Given data below:

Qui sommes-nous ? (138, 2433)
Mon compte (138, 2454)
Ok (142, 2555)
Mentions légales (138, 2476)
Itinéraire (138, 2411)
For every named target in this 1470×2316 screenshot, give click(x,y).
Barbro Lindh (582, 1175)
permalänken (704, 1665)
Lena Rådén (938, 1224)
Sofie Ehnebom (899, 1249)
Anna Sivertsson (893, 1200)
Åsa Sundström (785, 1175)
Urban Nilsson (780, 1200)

End of Given data.

Problem to work on: If a line appears above, it belongs in your answer, printed exactly.

Exercise response:
Qui sommes-nous ? (138, 2433)
Mon compte (138, 2454)
Ok (142, 2555)
Mentions légales (138, 2476)
Itinéraire (138, 2411)
For every named target in this 1470×2316 screenshot, give click(x,y).
Barbro Lindh (582, 1175)
permalänken (704, 1665)
Lena Rådén (938, 1224)
Sofie Ehnebom (899, 1249)
Anna Sivertsson (893, 1200)
Åsa Sundström (785, 1175)
Urban Nilsson (780, 1200)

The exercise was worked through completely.